The boy hadn’t said a word since he’d been wheeled off the plane. Susan shot a quick glance at him in her rearview mirror, wondering how to make him smile, and found that he’d fallen asleep.
“He’s been excited about the trip since you called on Tuesday,” his mother said. “He’s exhausted.”
Once she was safely on the freeway, Susan turned her thoughts to the ordeal that lay ahead. “I have to warn you again,” she told the younger woman. “Tricia Halliday doesn’t know you’re here and I have no idea how she’s going to react.”

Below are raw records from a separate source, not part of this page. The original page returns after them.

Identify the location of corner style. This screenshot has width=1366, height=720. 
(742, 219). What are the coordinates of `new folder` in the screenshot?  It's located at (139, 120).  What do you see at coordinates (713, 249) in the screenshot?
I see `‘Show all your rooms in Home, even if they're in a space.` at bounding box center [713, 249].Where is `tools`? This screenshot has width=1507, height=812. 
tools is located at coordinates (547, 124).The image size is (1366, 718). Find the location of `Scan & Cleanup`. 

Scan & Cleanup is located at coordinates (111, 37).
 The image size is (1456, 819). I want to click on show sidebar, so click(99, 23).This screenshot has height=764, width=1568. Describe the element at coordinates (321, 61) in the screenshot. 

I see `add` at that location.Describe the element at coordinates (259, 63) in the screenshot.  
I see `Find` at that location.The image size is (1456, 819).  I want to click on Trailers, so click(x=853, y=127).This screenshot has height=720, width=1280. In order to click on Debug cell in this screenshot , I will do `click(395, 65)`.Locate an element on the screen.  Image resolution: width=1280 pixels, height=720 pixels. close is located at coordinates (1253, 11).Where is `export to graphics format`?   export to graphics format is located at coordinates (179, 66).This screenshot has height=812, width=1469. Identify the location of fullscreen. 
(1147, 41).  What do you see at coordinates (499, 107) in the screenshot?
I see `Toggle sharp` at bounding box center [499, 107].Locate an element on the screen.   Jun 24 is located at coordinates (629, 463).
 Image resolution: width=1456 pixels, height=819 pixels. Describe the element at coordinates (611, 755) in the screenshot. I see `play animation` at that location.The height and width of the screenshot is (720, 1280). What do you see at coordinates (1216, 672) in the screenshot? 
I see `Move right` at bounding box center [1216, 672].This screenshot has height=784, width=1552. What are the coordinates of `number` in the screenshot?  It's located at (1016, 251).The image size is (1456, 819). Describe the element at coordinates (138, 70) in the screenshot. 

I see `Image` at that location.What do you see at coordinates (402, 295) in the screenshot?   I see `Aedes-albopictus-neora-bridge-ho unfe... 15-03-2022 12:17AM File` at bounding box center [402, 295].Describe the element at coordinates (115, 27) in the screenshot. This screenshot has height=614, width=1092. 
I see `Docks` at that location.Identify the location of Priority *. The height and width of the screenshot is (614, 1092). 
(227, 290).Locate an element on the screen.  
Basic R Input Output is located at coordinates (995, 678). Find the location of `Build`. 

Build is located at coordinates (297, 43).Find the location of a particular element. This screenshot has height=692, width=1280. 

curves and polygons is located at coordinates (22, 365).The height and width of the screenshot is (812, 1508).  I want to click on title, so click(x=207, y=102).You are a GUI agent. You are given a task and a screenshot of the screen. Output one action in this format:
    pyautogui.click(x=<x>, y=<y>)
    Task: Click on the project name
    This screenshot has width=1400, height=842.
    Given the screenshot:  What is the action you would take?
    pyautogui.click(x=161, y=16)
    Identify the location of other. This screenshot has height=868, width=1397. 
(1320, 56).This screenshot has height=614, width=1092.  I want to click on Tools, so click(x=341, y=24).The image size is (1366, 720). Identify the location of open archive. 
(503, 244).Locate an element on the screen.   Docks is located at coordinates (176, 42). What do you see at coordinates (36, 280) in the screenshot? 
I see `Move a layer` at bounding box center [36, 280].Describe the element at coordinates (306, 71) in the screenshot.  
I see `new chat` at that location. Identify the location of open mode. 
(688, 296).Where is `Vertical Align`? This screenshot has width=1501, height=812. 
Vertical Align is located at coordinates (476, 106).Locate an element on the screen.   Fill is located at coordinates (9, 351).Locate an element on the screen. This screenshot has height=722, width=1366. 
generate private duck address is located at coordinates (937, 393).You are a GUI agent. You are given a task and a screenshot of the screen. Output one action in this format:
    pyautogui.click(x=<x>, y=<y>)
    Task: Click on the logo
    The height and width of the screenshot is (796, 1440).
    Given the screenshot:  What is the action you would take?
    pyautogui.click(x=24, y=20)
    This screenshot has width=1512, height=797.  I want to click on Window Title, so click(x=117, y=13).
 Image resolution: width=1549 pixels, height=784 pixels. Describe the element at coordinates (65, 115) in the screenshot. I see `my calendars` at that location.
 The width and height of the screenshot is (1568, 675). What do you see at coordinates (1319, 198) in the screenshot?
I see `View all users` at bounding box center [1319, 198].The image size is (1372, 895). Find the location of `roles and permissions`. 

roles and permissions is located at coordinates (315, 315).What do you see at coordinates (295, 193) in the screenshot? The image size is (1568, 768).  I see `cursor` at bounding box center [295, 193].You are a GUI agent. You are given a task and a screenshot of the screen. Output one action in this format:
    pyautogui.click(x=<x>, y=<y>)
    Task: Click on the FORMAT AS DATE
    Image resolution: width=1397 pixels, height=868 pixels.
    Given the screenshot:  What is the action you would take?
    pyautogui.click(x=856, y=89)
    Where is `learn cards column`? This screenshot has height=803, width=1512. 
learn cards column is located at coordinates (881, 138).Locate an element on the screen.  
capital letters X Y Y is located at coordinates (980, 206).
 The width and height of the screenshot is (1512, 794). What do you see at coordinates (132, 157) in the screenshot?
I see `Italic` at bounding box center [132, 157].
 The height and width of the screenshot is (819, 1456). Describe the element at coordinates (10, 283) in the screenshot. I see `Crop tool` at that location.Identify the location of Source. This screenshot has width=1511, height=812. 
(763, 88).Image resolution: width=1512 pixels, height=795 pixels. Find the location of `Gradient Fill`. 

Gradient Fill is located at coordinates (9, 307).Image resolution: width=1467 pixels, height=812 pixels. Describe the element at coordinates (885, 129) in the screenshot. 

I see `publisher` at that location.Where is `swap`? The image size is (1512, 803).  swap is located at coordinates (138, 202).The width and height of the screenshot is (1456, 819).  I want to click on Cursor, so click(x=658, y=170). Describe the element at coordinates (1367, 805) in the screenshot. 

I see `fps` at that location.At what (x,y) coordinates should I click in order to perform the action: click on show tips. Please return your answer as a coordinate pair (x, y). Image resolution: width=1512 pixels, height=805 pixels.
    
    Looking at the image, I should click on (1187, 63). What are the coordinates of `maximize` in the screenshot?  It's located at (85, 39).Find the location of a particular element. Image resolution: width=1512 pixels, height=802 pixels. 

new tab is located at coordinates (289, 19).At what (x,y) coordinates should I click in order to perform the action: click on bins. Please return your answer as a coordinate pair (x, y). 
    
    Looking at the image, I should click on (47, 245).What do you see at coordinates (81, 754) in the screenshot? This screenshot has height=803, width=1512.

Susan had spent two sleepless nights worrying about Ronnie McArthur, afraid she might be doing more damage than good by exposing him to the possible heartless rejection of her boss.
“Ronnie knows she’s the bad guy,” his mother assured Susan. “And he’s John Wayne, riding into town to fight the bad guys.”
“An eight-year-old kid’s heard of John Wayne?”
Smiling for the first time Susan had ever seen, the other woman said, “His father’s a John Wayne addict. We have videos of every movie that man ever made.”
Susan’s worries returned. “John Wayne always wins.”
“Only at the end,” Mrs. McArthur said softly. “And Ronnie will, too. This may not be the end. He knows that.”
“You and your husband sound like pretty remarkable people.”
“We just love our son.”
“Do you have any other children?” It wasn’t a question Susan had allowed herself to investigate earlier. She couldn’t get that close.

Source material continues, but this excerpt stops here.